6 What should you do if you caught the WannaCry virus on your computer?

If you suspect that your computer is infected with the WannaCry virus, you must disconnect your device from the Internet or Wi-Fi - this will prevent the virus from spreading, advise Group-IB. Recommendations from experts: never pay a ransom to scammers, since there is no guarantee that the attackers will send the decryption key, advises alldaynews24.ru.

6 How to minimize the damage from possible infection with the WannaCry virus?

Kaspersky Lab suggests regularly making backup copies of files: “Keep copies on media that are not constantly connected to the computer. If there is a recent backup, then infection with an encryptor is not a tragedy, but just a loss of several hours to reinstall or clean the system.”

The WannaCry virus thundered throughout the world on May 12, on this day a number of medical institutions in the UK announced that their networks had been infected, the Spanish telecommunications company and the Russian Ministry of Internal Affairs reported repelling a hacker attack.

WannaCry (the common people have already nicknamed it Wona's Edge) belongs to the category of ransomware viruses (cryptors), which, when it gets onto a PC, encrypts user files with a cryptographic algorithm, subsequently making it impossible to read these files.

Currently, the following popular file extensions are known to be subject to WannaCry encryption:

  1. Popular Microsoft Office files (.xlsx, .xls, .docx, .doc).
  2. Archive and media files (.mp4, .mkv, .mp3, .wav, .swf, .mpeg, .avi, .mov, .mp4, .3gp, .mkv, .flv, .wma, .mid, .djvu, .png, .jpg, .jpeg, .iso, .zip, .rar).

WannaCry - how the virus spreads

Earlier, we mentioned this method of spreading viruses in an article about, so that’s nothing new.

A letter with a “harmless” attachment arrives at the user’s mailbox - it could be a picture, video, song, but instead of the standard extension for these formats, the attachment will have an executable file extension - exe. When such a file is opened and launched, the system is “infected” and, through a vulnerability, a virus is directly loaded into OS Windows, encrypting user data.

This may not be the only method of spreading WannaCry - you can become a victim by downloading “infected” files on social networks, torrent trackers and other sites.

WannaCry – how to protect yourself from the ransomware virus

1. Install a patch for Microsoft Windows. On May 14, Microsoft released an emergency patch for the following versions - Vista, 7, 8.1, 10, Windows Server. You can install this patch simply by running a system update through the Windows Update service.

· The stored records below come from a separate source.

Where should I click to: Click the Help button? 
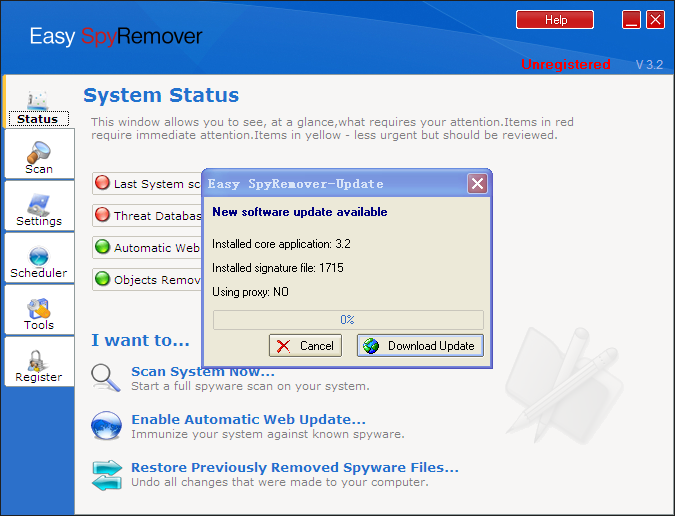click(556, 20)
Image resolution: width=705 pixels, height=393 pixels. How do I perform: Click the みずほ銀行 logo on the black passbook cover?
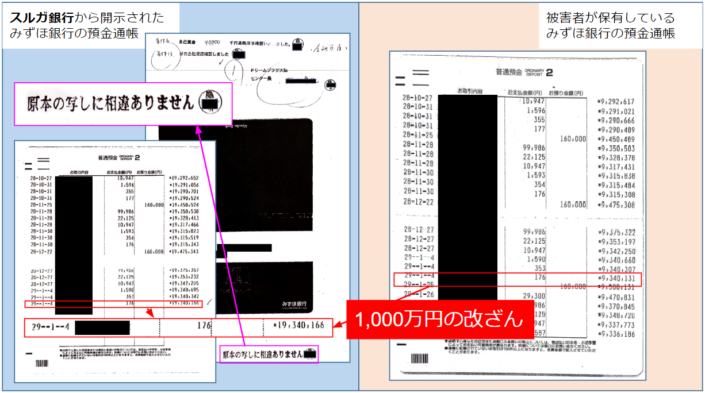point(294,304)
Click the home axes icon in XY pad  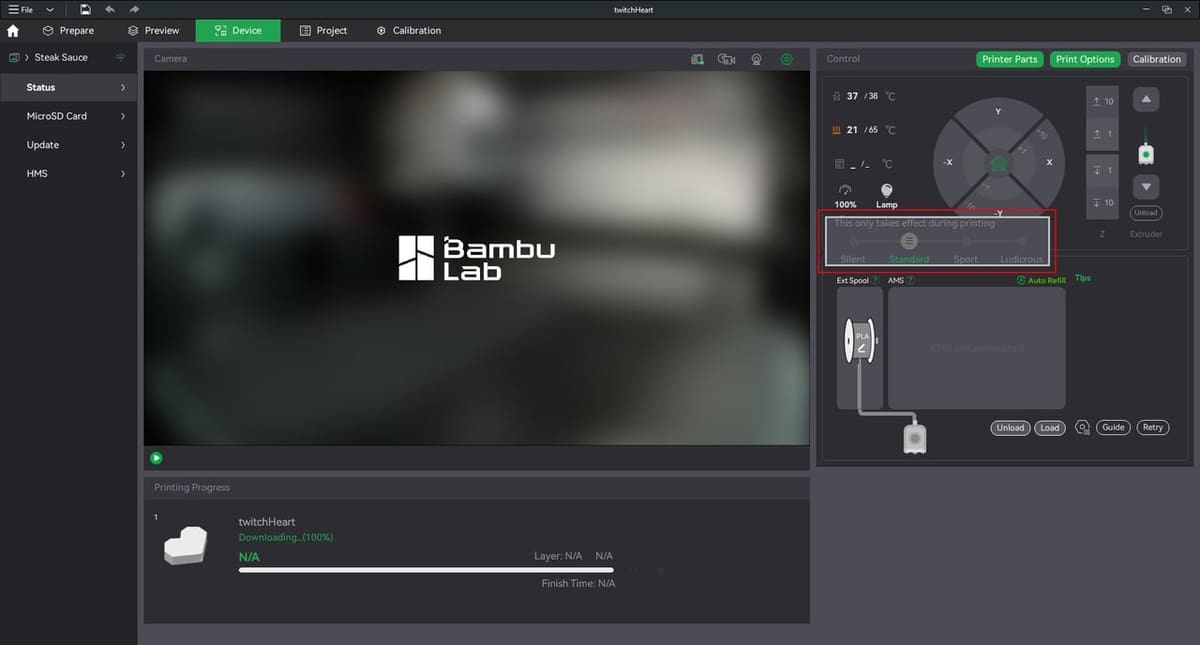pos(997,163)
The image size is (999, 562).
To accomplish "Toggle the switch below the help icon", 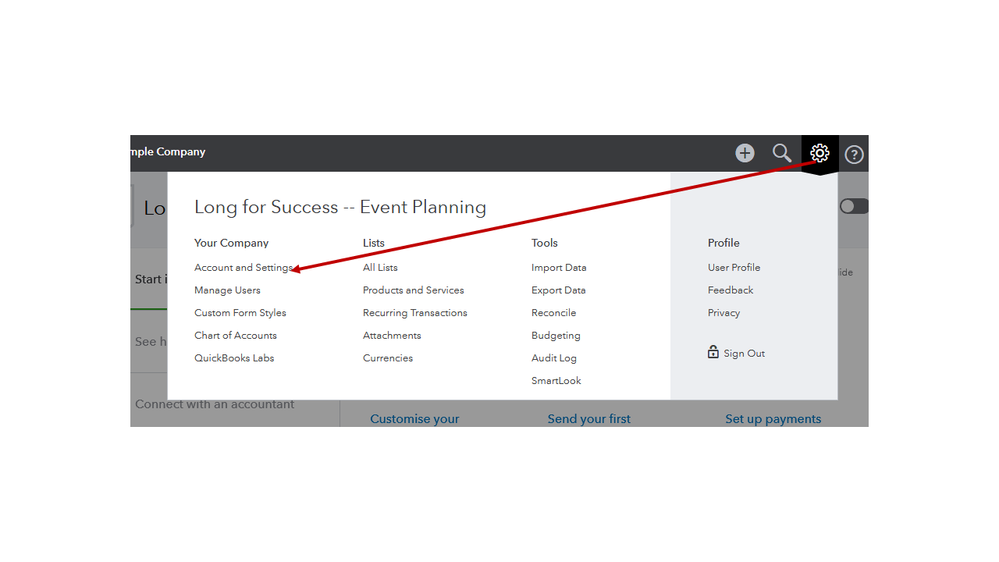I will pyautogui.click(x=854, y=206).

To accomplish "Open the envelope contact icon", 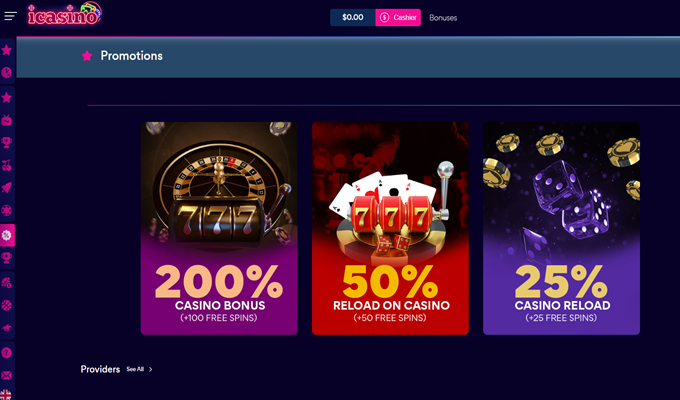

2. Using anti-virus software with up-to-date databases. Well-known security software developers, such as Kaspersky, Dr.Web, have already released an update for their products containing information about WannaCry, thereby protecting their users.

3. Save important data to a separate medium. If your computer does not support it yet, you can save the most important files to a separate medium (flash drive, disk). With this approach, even if you become a victim, you will save the most valuable files from encryption.

At the moment, these are all known effective methods of protection against WannaCry.

WannaCry decryptor, where to download and is it possible to remove the virus?

Ransomware viruses belong to the category of the most “nasty” viruses, because... in most cases, user files are encrypted with a 128bit or 256bit key. The worst thing is that in each case the key is unique and decrypting each one requires enormous computing power, which makes it almost impossible to treat “ordinary” users.

But what if you become a victim of WannaCry and need a decryptor?

1. Contact the Kaspersky Lab support forum - https://forum.kaspersky.com/ with a description of the problem. The forum is staffed by both company representatives and volunteers who actively help solve problems.

2. As in the case of the well-known CryptXXX encryptor, a universal solution was found for decrypting files that have been encrypted. No more than a week has passed since WannaCry was discovered, and specialists from antivirus laboratories have not yet managed to find such a solution for it.

3. The drastic solution would be to completely remove the OS from the computer, followed by a clean installation of a new one. In this situation, all user files and data are completely lost, along with the removal of WannaCry.